Intel announced a new series of 5G wireless modems on Thursday that will be available in around a year and a half. The new series of chips, called XMM 8000, will support multiple gigabits-per-second speeds.

Intel is laying out the ammunition with which it plans to challenge Qualcomm, which has been ironing out the kinks in its prototype 5G modem. Intel has already taken advantage of Qualcomm’s woes with both customers and antitrust regulators, poaching orders of cellular modems that Apple previously sourced only from Qualcomm.

Intel declined to detail the performance of the new chips, which can connect everything from smartphones and tablets to sensors and cars. The silicon squares operate in both sub-6 GHz bands and millimeter waves like 28 GHz. They will support the 5G standard to be approved next month after a complex process led by Qualcomm engineer Wanshi Chen.

Intel’s first chip, called XMM 8060, will be available in the middle of 2019, while the new network infrastructure for 5G networks is expected to be installed starting in 2020. But because it could take many years to create widespread coverage, Intel’s modems can also fall back onto 2G, 3G, and 4G networks.

“Today’s wireless networks are the equivalent of data driving down a single-lane highway; tomorrow’s will need to serve as a multilane superhighway as data moves at warp speed with 5G,” said Sandra Rivera, general manager of Intel’s network platform group, in a statement. Intel has partnered with companies like Ericsson and Verizon in trials to properly prepare its chips for 5G.

Intel’s announcement comes more than a month after Qualcomm trumpeted the performance of its own 5G modem, which it claims will start shipping in smartphones within two years.

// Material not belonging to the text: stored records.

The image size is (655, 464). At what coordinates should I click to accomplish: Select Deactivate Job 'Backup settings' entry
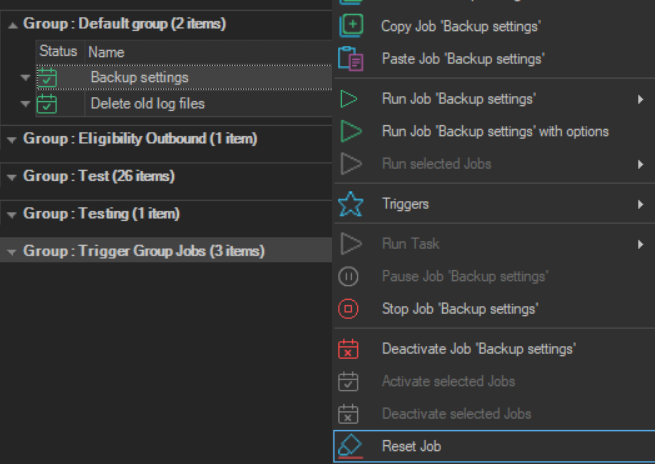[478, 349]
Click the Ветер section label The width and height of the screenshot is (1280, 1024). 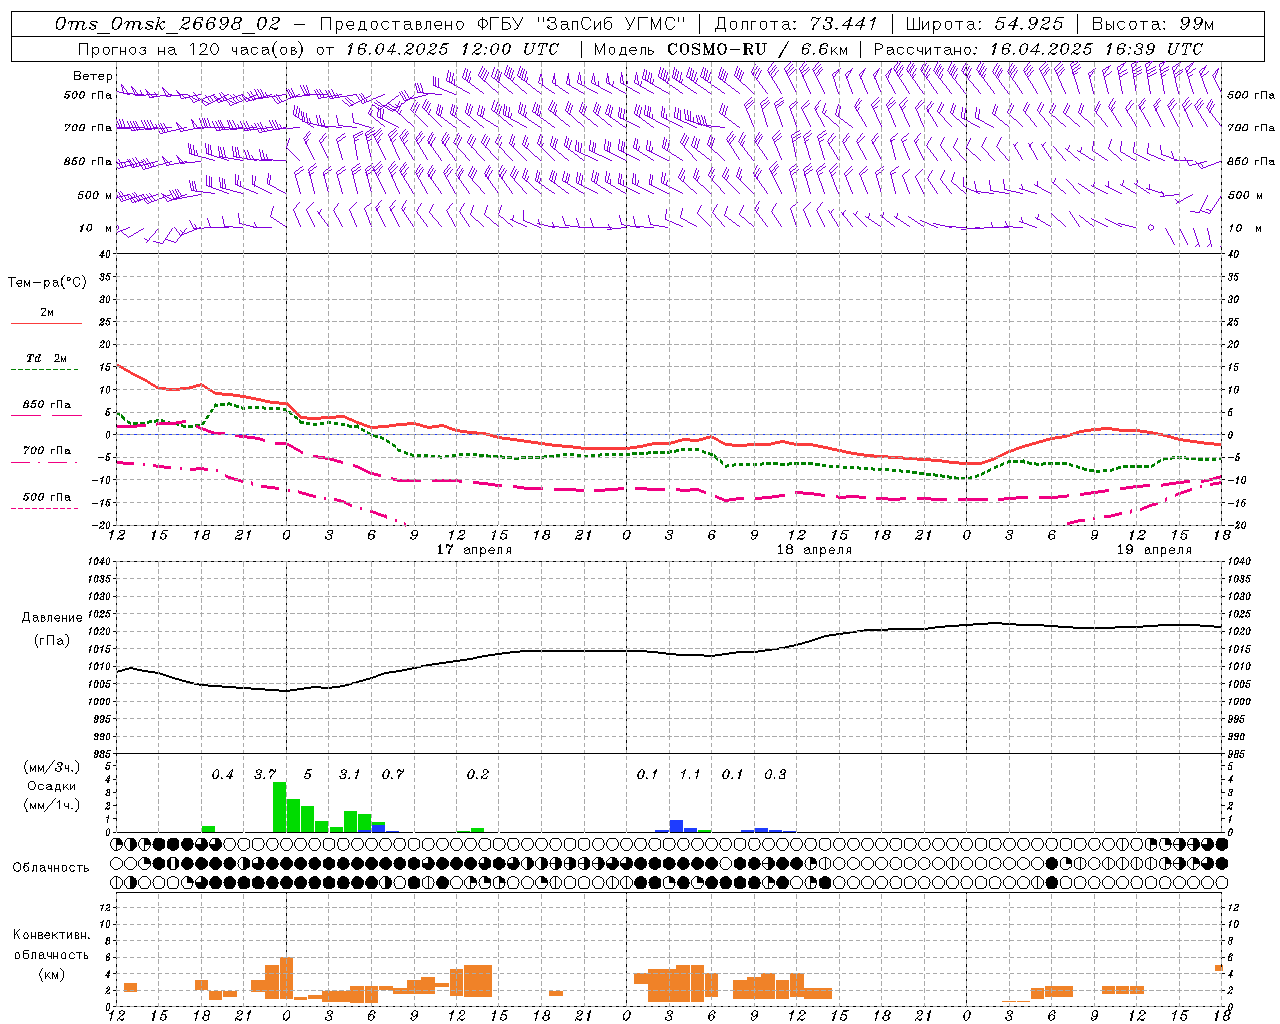pyautogui.click(x=92, y=76)
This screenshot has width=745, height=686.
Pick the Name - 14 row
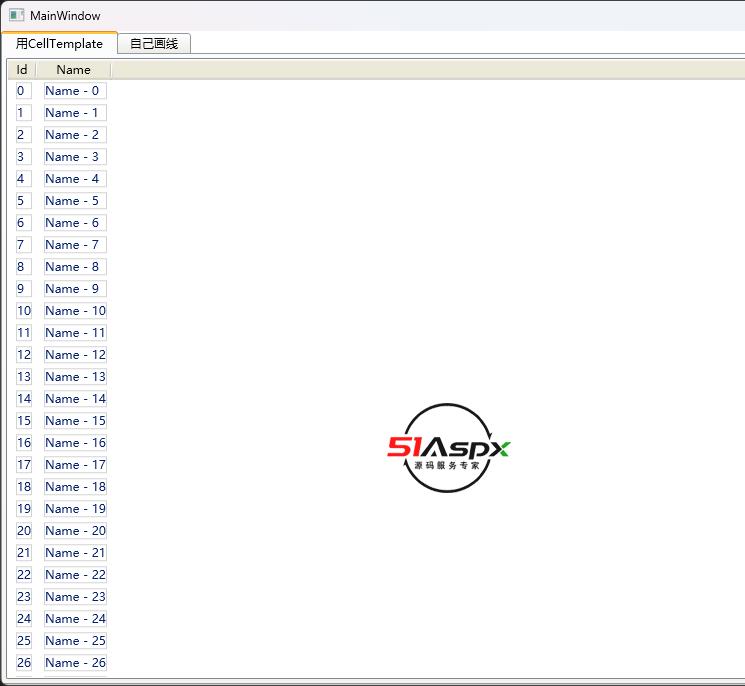point(75,399)
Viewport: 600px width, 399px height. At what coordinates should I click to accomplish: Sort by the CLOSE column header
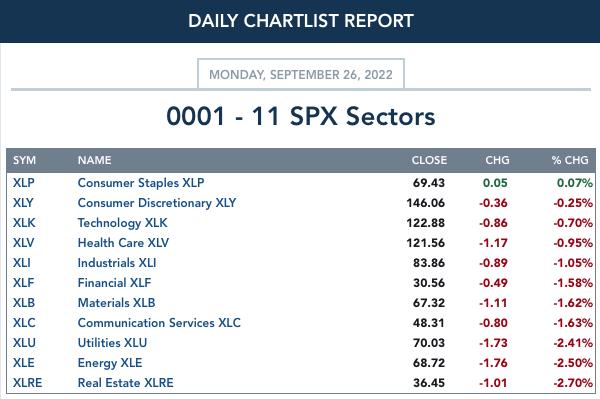click(429, 160)
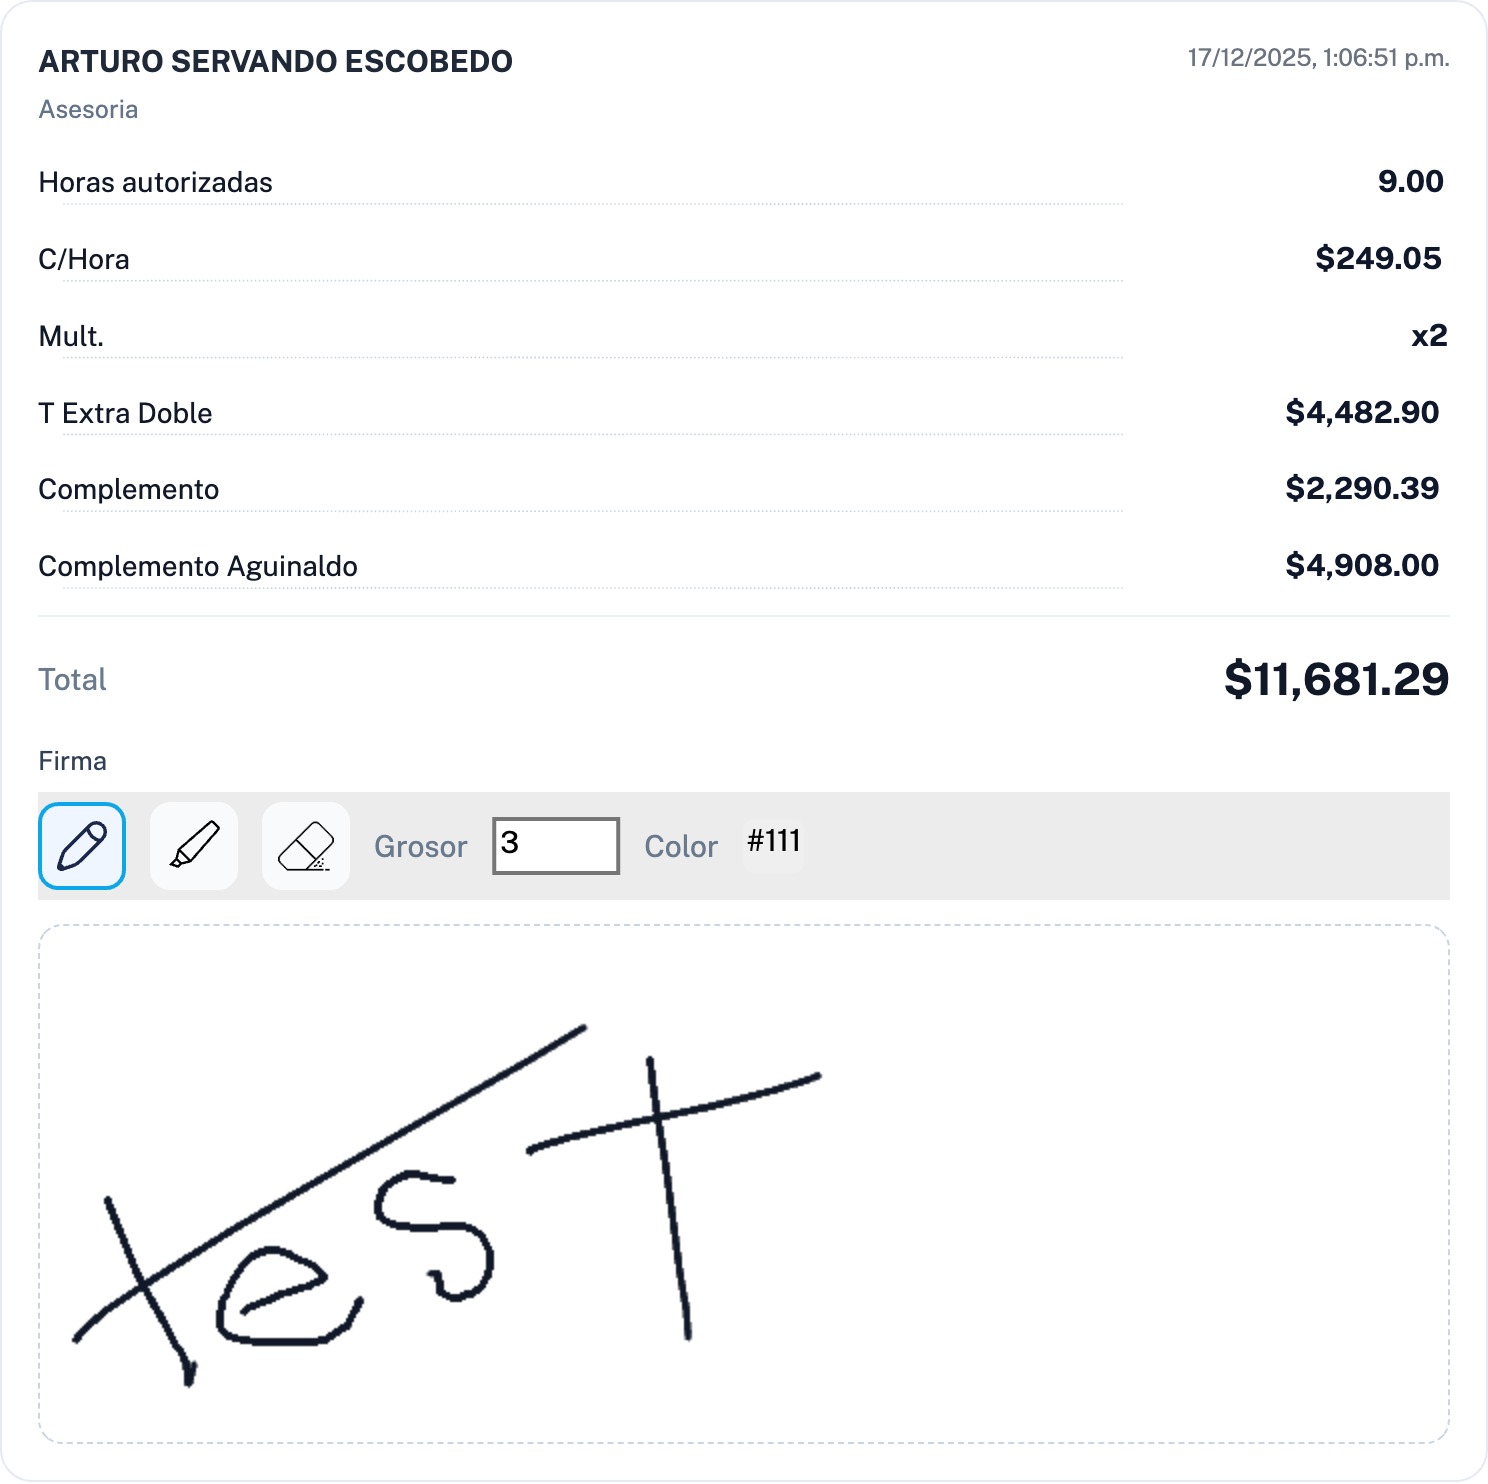Click the Total label
Screen dimensions: 1488x1484
(x=72, y=680)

Qualcomm recently the modem at download rates around 1.2 gigabits per second amid months of legal volleyball with Apple.

Intel also provided the spark for Qualcomm’s latest lawsuit against Apple, which allegedly roped an Intel engineer into a confidential email about source code that help in the integration of Qualcomm’s basebands. Bloomberg reports that Apple is planning iPhones and iPads for next year without Qualcomm’s modems, opting instead for Intel and Mediatek chips.

In the same announcement, Intel said that it had built a 4G modem that operates at 1.6 gigabits per second, and it will be used in commercial devices by 2019. For 5G, both Intel and Qualcomm are targeting a bandwidth of five gigabits per second, which would be around two orders of magnitude faster than what a typical smartphone does today.